GIVEN PROBLEM:
Reproduce the lines below word for word, omitting the pictures.

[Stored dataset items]
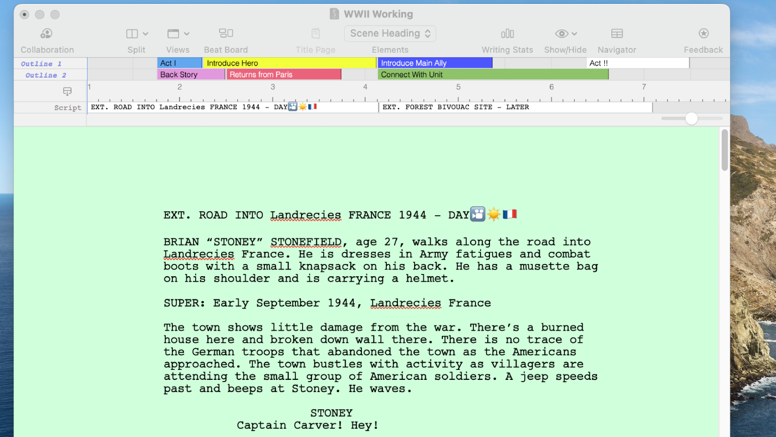Adjust the timeline zoom slider
The width and height of the screenshot is (776, 437).
tap(691, 118)
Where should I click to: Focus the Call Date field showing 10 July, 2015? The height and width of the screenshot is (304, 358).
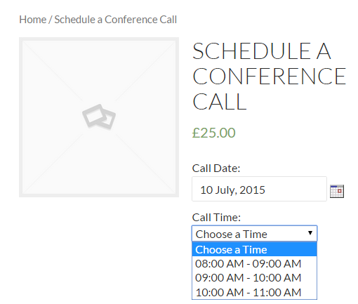pos(259,189)
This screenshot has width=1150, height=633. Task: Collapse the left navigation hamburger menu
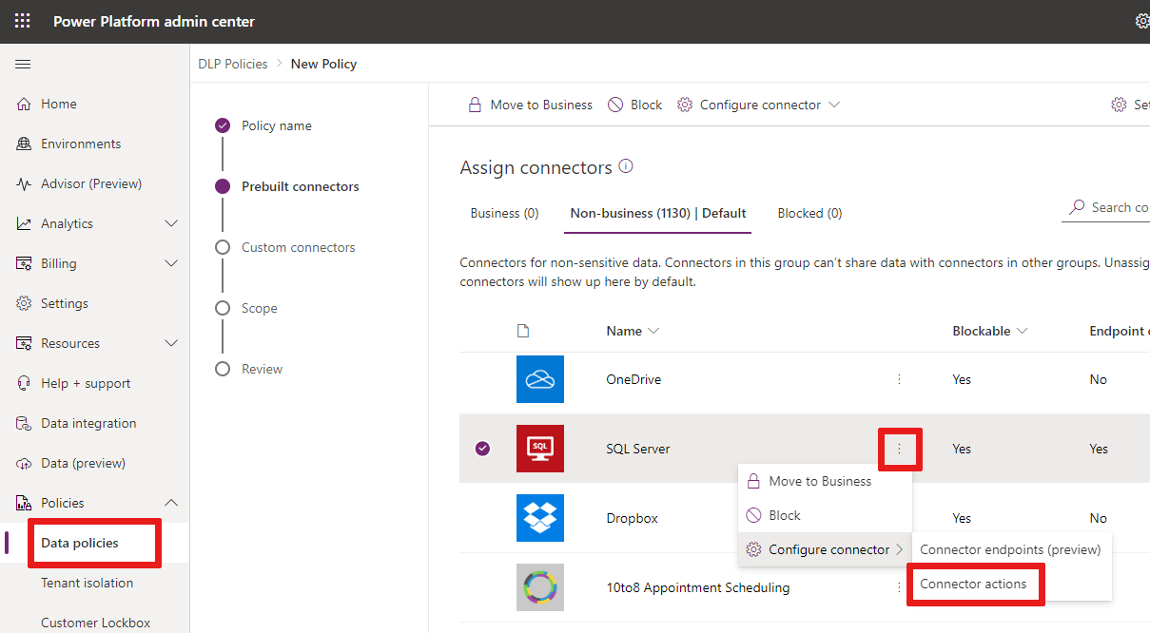(x=23, y=64)
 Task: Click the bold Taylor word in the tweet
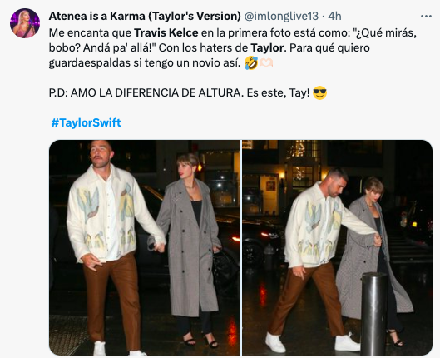[x=269, y=48]
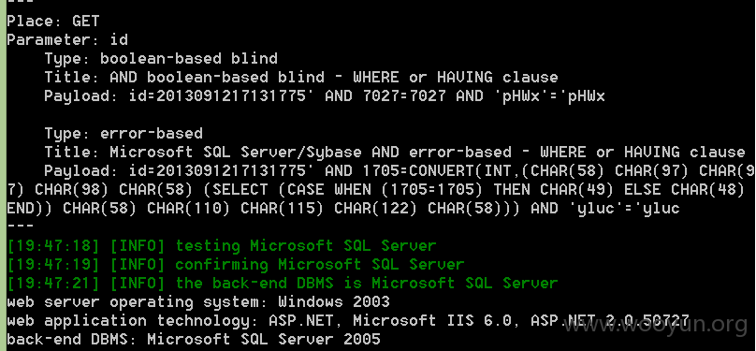Click the www.wooyun.org watermark
The height and width of the screenshot is (351, 756).
click(657, 325)
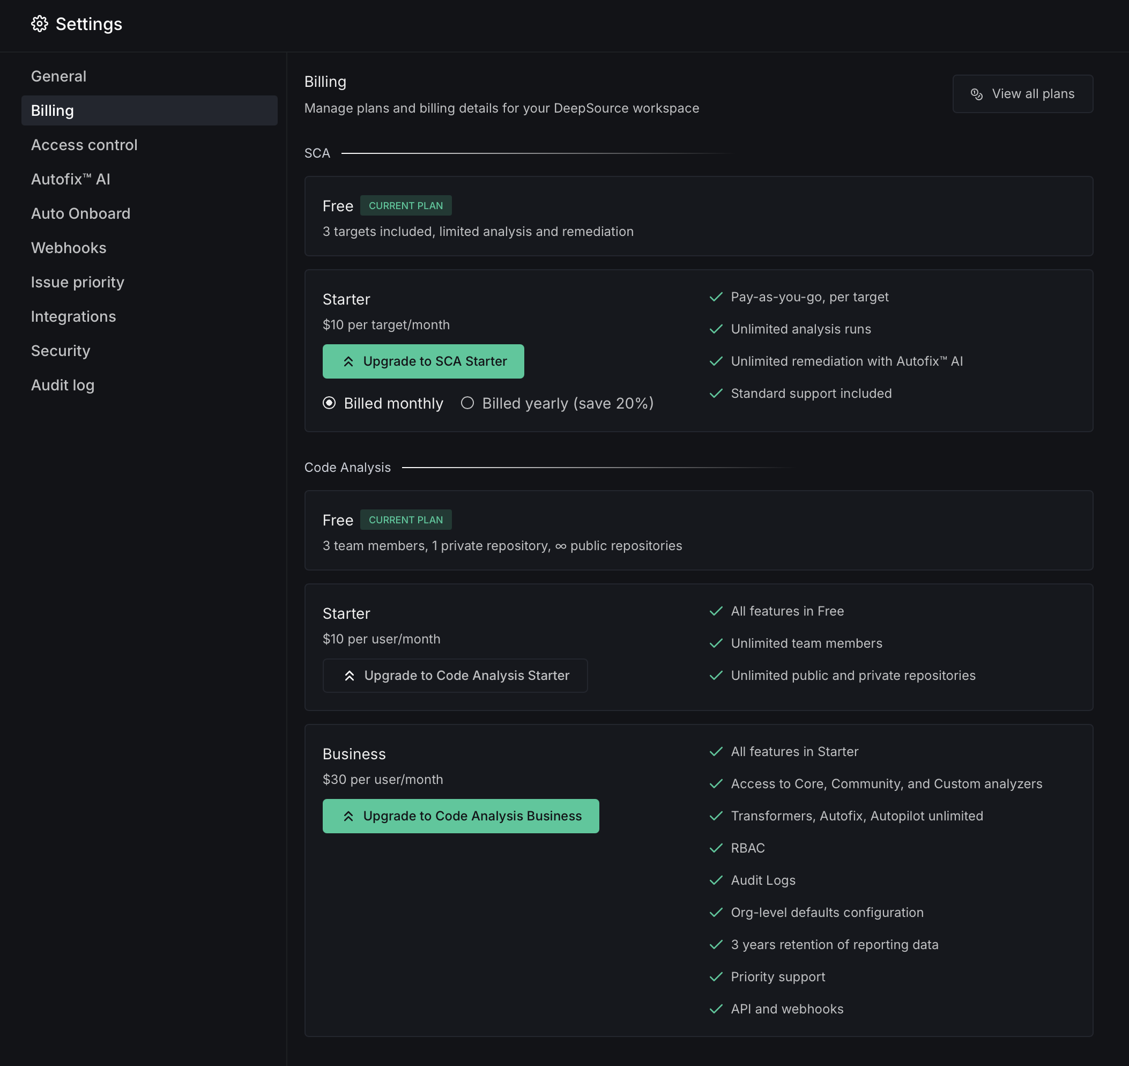
Task: Open the Webhooks settings page
Action: [68, 248]
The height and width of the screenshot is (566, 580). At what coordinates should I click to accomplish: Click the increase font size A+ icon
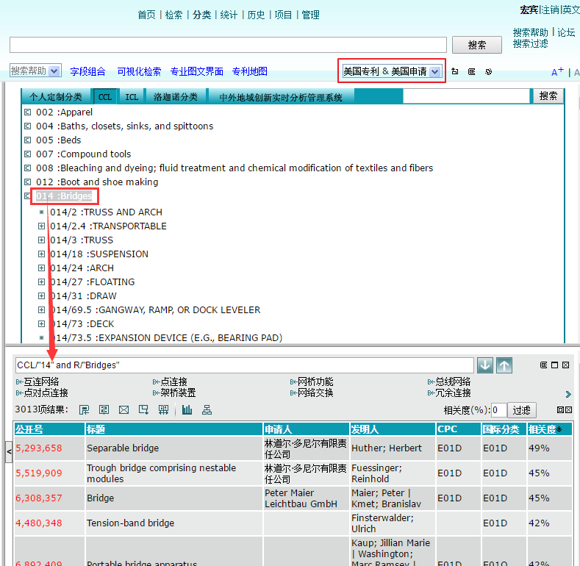click(557, 72)
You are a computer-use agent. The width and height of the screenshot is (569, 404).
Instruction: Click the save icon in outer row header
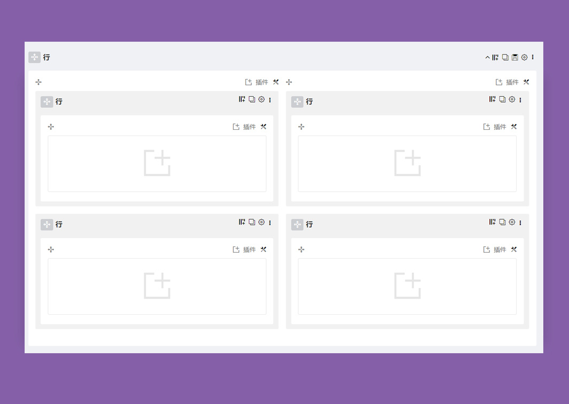click(514, 57)
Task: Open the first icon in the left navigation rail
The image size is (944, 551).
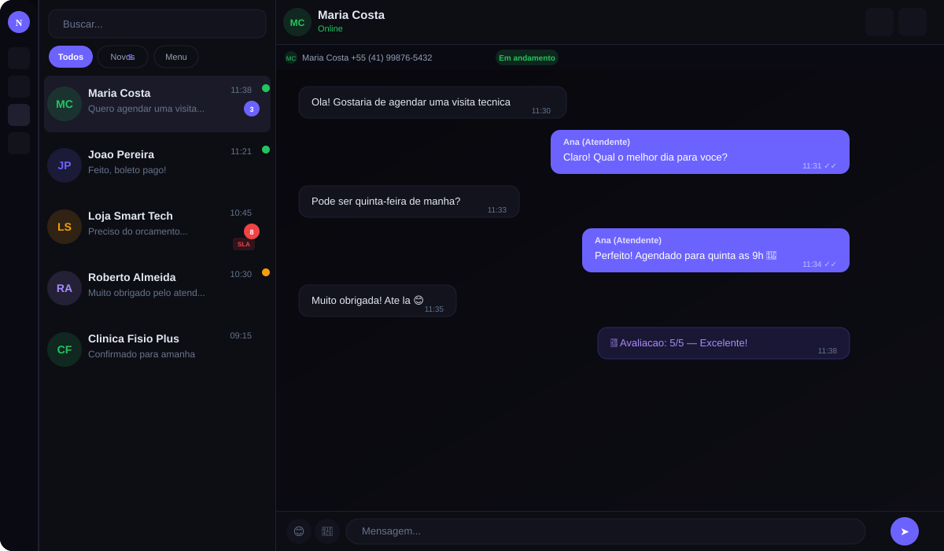Action: [18, 58]
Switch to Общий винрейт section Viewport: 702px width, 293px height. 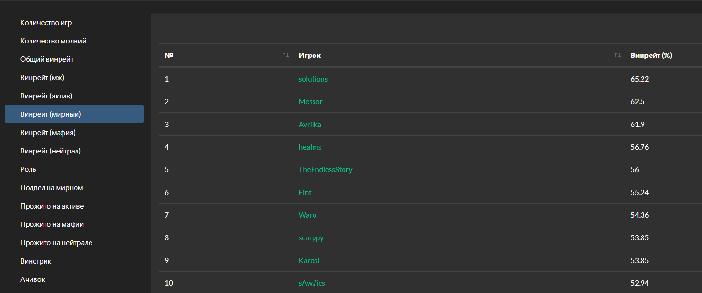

SOLUTION FOR THIS EXERCISE:
Adjust the timeline zoom slider
The width and height of the screenshot is (776, 437).
tap(691, 118)
Where should I click to: Focus the Call Date field showing 10 July, 2015? The height and width of the screenshot is (304, 358).
pos(259,189)
This screenshot has width=1150, height=633. Task: Collapse the left navigation hamburger menu
(x=23, y=64)
 Task: Click the bold Taylor word in the tweet
[x=269, y=48]
Click the www.wooyun.org watermark
The height and width of the screenshot is (351, 756).
click(657, 325)
Task: Open the Webhooks settings page
Action: [68, 248]
The height and width of the screenshot is (566, 580). At what coordinates should I click to accomplish: Click the increase font size A+ icon
click(557, 72)
You are a computer-use agent. The width and height of the screenshot is (569, 404).
Instruction: Click the save icon in outer row header
click(514, 57)
Task: Open the first icon in the left navigation rail
The image size is (944, 551).
Action: [18, 58]
Switch to Общий винрейт section Viewport: 702px width, 293px height. 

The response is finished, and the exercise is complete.